Node authorization mode grants permissions to kubelets to access services, endpoints, nodes, pods, secrets, and persistent volumes for a node. The kubelet is identified as part of the system:nodes group with a username of system:node:<name> to be authorized by the node authorizer. This mode is enabled by default in Kubernetes.

 

ABAC

With ABAC, requests are allowed by validating policies against the attributes of the request. ABAC authorization mode can be enabled by using --authorization-policy-file=<path> and --authorization-mode=ABAC with the API server. The API server uses the --authorization-mode=Node flag to use the node authorization module:

The policies include a JSON object per line. Each policy consists of the following:

• Version: The API version for the policy format.
• Kind: The Policy string is used for policies.
• Spec: This includes the user, group, and resource properties, such as apiGroup, namespace, and nonResourcePath (such as /version, /apis, readonly) to allow requests that don't modify the resource.

 

RBAC

With RBAC, access to resources is regulated using roles assigned to users.

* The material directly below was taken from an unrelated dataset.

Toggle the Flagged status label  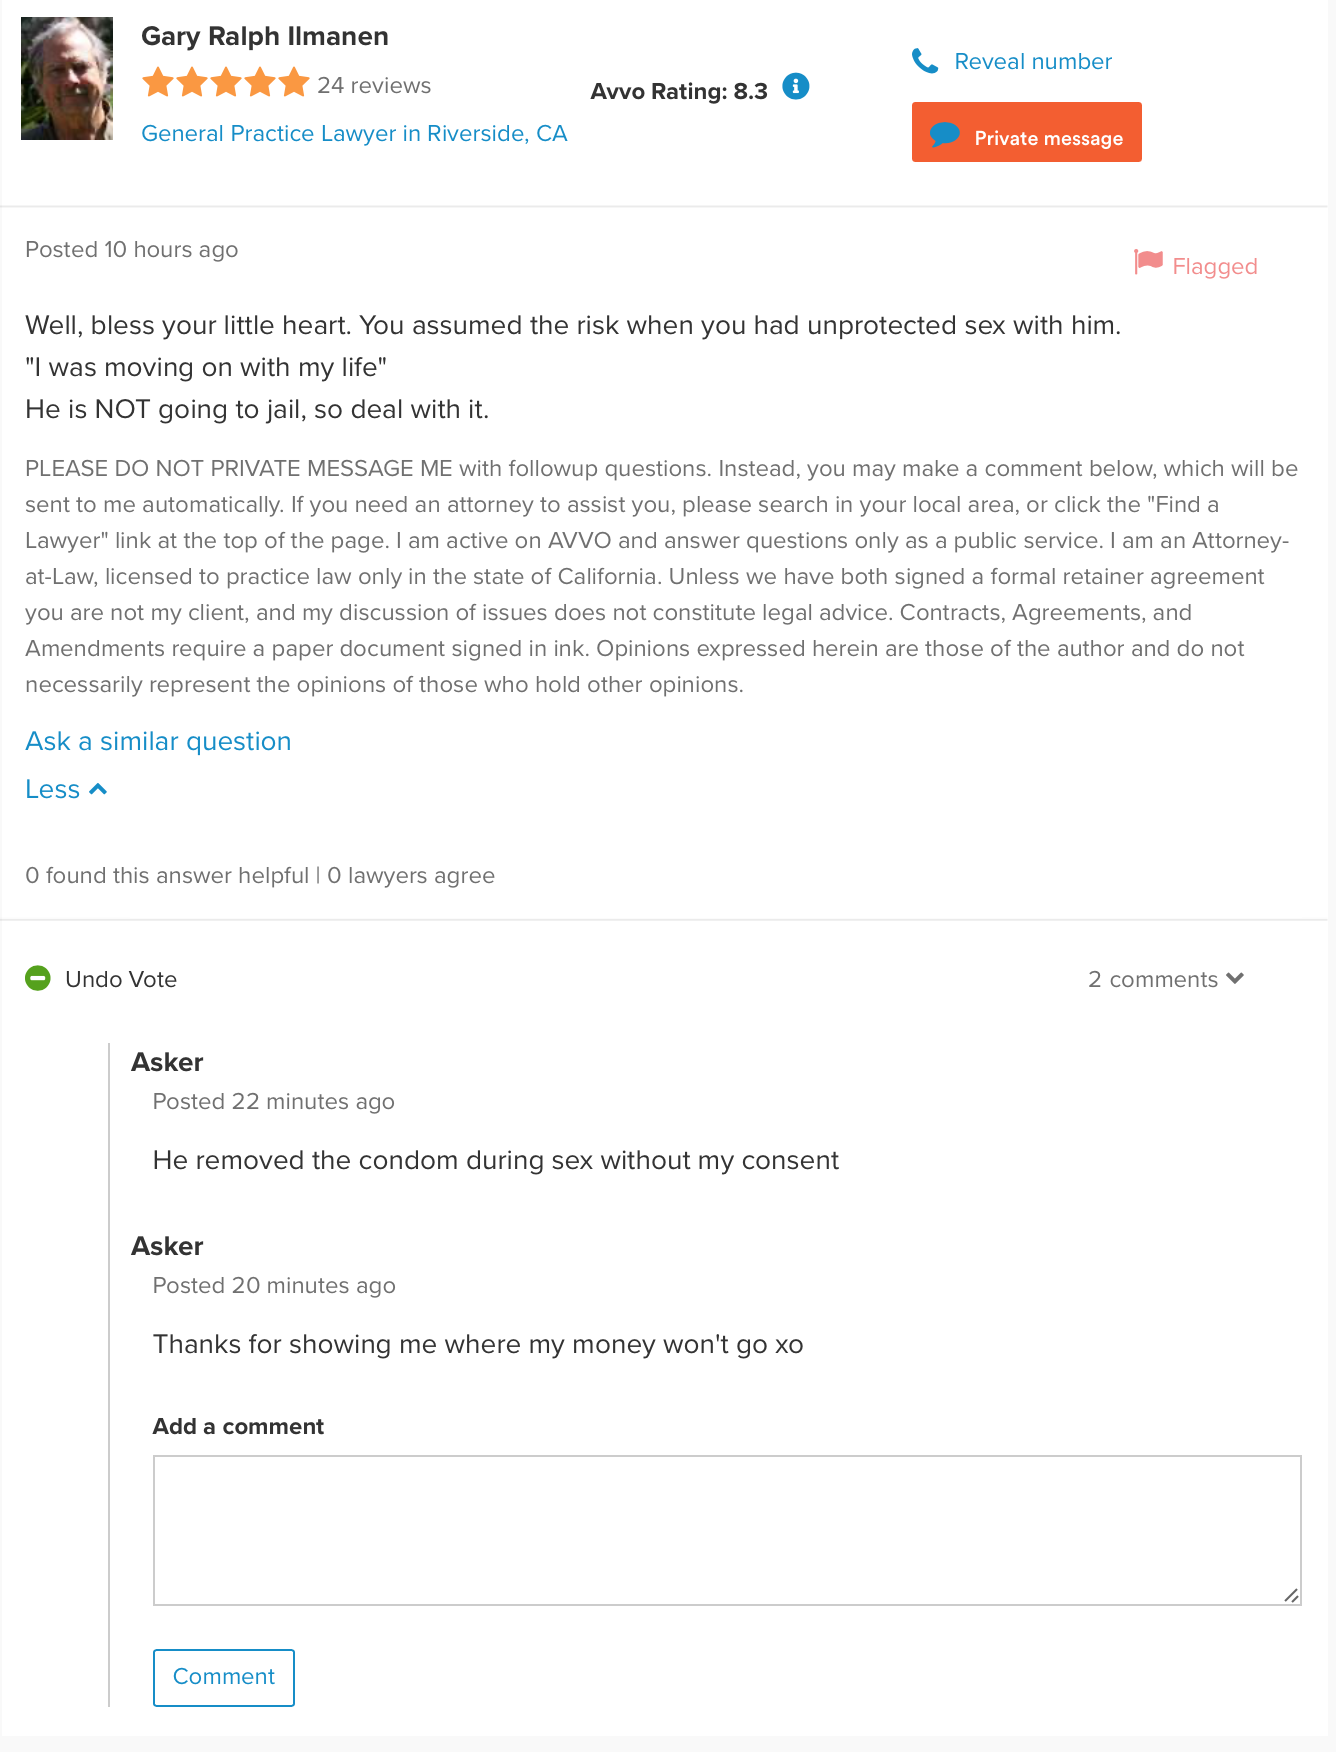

RBAC is enabled by default in many clusters since v1.8. To enable RBAC, start the API server with --authorization-mode=RBAC

 

Webhooks

Similar to webhook mode for authentication, webhook mode for authorization uses a remote API server to check user permissions. Webhook mode can be enabled by using --authorization-webhook-config-file=<path>

 

Conclusion

In this tutorial we learned about the importance of authentication and authorization in Kubernetes. We discussed the different modules available for authentication and authorization. I also shared an example of client certificate based authentication used to access the API server. The API calls generated by kubectl can actually be monitored by specifying a verbosity level such as kubectl get pods -v10 which is giving you a lot of information about the call commands that are happening in the background. Alternatively, the kubectl proxy command can be used to run a proxy that takes care of passing authenticated requests to the kube-apiserver.